Trade Law Daily is providing readers with the top stories from last week, in case you missed them. All articles can be found by searching on the title or by clicking on the hyperlinked reference number.
The Commerce Department permissibly used respondent Habas Sinai ve Tibbi Gazlar Istihsal Endustrisi's Turkish lira-denominated sales to value the company's home-market sales in the 2018-19 administrative review of the antidumping duty order on cold-rolled steel flat products from Turkey, the U.S. Court of Appeals for the Federal Circuit held on July 29.
Court of International Trade Judge Mark Barnett pressed counsel for petitioner Edsal Manufacturing during oral argument on July 23 regarding the company's challenge to the Commerce Department's surrogate financial statement selection in the antidumping duty investigation on boltless steel shelving units from Thailand. Barnett also sharply questioned Edsal's counsel regarding their challenge to Commerce's use of the commercial invoice date as the date of sale for respondent Siam Metal Tech's U.S. sales and the agency's reliance on respondent Bangkok Sheet Metal's total cost of manufacture value (Edsal Manufacturing Co. v. U.S., CIT # 24-00108).

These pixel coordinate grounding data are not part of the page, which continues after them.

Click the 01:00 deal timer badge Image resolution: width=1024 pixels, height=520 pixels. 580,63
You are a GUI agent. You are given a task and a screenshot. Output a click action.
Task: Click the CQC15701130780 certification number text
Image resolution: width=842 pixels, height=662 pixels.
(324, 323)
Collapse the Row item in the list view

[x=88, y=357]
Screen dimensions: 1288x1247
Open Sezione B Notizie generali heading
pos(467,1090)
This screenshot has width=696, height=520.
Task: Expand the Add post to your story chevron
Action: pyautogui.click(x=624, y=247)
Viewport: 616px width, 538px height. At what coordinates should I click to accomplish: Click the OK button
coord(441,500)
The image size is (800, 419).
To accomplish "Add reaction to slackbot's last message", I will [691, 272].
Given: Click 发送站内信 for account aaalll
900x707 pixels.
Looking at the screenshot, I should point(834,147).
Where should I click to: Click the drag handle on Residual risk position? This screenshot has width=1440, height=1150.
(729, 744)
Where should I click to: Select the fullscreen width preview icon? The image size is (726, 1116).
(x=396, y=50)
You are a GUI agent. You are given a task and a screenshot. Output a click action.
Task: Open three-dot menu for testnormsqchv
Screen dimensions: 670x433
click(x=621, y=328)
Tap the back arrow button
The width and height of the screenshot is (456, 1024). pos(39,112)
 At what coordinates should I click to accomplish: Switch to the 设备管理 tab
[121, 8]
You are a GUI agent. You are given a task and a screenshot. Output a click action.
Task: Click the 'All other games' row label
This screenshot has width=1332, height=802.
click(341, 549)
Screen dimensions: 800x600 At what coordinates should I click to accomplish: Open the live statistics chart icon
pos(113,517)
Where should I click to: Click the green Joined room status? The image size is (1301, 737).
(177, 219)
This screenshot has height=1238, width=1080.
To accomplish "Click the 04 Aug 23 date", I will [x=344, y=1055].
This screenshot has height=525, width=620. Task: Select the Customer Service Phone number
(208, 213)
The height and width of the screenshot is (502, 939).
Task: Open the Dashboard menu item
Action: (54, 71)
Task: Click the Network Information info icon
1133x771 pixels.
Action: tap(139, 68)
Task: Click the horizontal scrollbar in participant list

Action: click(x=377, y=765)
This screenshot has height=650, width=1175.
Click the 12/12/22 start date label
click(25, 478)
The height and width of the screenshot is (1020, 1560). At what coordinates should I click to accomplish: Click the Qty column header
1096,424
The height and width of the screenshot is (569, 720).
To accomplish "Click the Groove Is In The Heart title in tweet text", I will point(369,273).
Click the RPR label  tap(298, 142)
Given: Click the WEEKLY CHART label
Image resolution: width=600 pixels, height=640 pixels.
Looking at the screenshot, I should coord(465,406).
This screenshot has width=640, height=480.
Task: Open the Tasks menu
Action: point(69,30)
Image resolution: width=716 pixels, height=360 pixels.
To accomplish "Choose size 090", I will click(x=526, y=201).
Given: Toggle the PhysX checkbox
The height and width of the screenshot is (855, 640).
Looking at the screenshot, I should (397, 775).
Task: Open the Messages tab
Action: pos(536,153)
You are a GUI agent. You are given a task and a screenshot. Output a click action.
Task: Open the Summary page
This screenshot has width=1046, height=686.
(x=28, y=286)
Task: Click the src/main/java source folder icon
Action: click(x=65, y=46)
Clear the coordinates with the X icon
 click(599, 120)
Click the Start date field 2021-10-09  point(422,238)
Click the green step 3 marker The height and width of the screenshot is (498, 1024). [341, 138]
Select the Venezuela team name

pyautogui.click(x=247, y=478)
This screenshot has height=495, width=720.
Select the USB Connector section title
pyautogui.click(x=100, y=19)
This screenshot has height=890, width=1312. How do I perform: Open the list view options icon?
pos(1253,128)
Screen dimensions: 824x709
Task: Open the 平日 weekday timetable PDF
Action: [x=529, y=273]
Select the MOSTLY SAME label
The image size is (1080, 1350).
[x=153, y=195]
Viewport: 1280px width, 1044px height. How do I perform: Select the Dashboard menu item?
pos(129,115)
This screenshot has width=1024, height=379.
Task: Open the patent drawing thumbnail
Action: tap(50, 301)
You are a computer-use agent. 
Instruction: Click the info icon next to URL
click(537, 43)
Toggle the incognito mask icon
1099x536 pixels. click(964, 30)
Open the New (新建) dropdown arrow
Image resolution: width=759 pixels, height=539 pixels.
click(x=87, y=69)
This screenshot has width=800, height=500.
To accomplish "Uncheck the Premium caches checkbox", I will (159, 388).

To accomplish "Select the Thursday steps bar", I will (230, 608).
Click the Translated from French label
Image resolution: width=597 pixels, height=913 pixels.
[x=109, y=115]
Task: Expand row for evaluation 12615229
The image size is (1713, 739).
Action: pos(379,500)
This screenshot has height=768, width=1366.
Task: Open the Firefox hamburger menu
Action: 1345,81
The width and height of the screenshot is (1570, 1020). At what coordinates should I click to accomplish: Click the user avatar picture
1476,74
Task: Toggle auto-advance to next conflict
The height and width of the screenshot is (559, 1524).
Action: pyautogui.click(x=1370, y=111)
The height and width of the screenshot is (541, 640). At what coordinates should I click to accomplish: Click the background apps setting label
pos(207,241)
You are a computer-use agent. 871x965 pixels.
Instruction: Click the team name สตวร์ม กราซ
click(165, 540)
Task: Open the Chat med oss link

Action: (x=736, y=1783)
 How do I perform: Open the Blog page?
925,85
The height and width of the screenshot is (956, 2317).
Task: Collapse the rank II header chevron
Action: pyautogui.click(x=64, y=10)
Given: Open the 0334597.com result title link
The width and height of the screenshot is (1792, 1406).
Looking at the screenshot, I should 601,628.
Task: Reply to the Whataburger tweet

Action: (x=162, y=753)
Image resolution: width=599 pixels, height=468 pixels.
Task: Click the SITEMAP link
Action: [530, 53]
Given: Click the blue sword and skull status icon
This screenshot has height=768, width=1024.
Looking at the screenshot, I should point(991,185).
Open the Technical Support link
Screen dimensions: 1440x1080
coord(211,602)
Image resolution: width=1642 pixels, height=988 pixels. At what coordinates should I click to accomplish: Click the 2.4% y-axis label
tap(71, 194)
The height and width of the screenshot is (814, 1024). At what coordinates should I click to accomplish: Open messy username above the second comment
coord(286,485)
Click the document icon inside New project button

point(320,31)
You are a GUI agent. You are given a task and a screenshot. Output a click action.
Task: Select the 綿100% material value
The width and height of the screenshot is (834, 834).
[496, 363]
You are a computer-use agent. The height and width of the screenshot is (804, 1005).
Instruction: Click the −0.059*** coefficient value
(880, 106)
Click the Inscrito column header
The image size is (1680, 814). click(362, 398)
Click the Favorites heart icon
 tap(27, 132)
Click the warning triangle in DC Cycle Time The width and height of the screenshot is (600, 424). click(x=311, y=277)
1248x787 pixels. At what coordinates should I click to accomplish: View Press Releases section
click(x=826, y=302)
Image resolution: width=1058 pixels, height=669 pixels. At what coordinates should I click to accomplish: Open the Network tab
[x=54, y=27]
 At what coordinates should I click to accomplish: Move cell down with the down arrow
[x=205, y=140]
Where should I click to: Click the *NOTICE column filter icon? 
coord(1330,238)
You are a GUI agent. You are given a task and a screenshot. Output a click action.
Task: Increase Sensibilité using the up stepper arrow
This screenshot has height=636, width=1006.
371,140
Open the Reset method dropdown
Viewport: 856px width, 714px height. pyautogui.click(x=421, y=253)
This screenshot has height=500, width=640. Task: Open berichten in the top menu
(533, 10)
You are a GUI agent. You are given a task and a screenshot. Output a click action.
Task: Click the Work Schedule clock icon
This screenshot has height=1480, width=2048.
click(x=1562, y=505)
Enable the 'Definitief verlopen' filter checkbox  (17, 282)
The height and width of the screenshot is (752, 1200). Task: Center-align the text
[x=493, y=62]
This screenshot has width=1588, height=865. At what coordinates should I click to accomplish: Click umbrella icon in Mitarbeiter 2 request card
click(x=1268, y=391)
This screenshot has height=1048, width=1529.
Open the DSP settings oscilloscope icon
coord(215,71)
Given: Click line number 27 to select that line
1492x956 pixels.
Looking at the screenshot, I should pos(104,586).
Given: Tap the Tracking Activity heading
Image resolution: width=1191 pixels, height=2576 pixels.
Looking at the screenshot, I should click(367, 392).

In a July 21 opinion made public July 25, the Court of International Trade remanded the Commerce Department’s administrative review of antidumping duty and countervailing duty orders on Chinese-origin aluminum foil, saying that the department had to reconsider or explain why it refused the review’s exporters a double remedies offset. It said the relevant law requires the department to calculate a subsidy's price impact based on what the price might have been without the subsidy, not on whether prices declined during the review period.
The Court of International Trade on July 28 denied importer Detroit Axle's motion for a preliminary injunction against President Donald Trump's decision to end the de minimis threshold on goods from China, which was made under the International Emergency Economic Powers Act. Judges Gary Katzmann, Timothy Reif and Jane Restani said they already have granted all the relief the importer is seeking, though the U.S. Court of Appeals for the Federal Circuit stayed that relief.
The U.S. Court of Appeals for the Federal Circuit on July 28 sustained the Commerce Department's non-market economy policy in antidumping duty proceedings despite the fact that the agency hadn't codified the policy in its regulations at the time the underlying review was challenged. Judges Todd Hughes, William Bryson and Leonard Stark said the Federal Circuit has a long line of cases upholding the policy and that, even if those cases didn't exist, Commerce didn't need to engage in notice-and-comment rulemaking to implement the policy.
Aluminum printing plate exporter Fujifilm Corp. said July 22 that the International Trade Commission had found its products caused domestic injury only by “finding that Fujifilm harmed itself” (Fujifilm North America Corp. v. U.S., CIT # 24-00251).
The U.S. government's "newfound" theory of jurisdiction in two importers' case against the legality of tariffs imposed under the International Emergency Economic Powers Act is "both convoluted and wrong," the importers, Learning Resources and Hand2Mind, argued in a reply brief at the U.S. Court of Appeals for the D.C. Circuit (Learning Resources v. Donald J. Trump, D.C. Cir. # 25-5202).
The International Trade Commission failed to include processors of 2,4-dichlorophenoxyacetic acid (2,4-D) in the U.S. industry in an injury proceeding on imports of the product from China and India, importer Nufarm Americas argued in a July 18 complaint at the Court of International Trade. Nufarm added that the ITC largely ignored the fact that petitioner Corteva Agriscience "withdrew from the U.S. merchant market for 2,4-D acid and esters" to focus on making its patented downstream non-subject 2,4-D end use products" (Nufarm Americas v. United States, CIT # 25-00133).
The U.S. Court of Appeals for the D.C. Circuit on July 22 dismissed a lawsuit from eight Malian citizens against seven U.S. cocoa importers, which was filed under the Trafficking Victims Protection Reauthorization Act (TVPRA), for lack of standing. Judges Sri Srinivasan, Patricia Millett and Justin Walker held that the Malian citizens, who attempted to certify a class, failed to clearly allege facts showing the "causal connection between" the importers' "alleged supply chain venture" and the laborers' forced child labor (Issouf Coubaly v. Cargill, D.C. Cir. # 22-7104).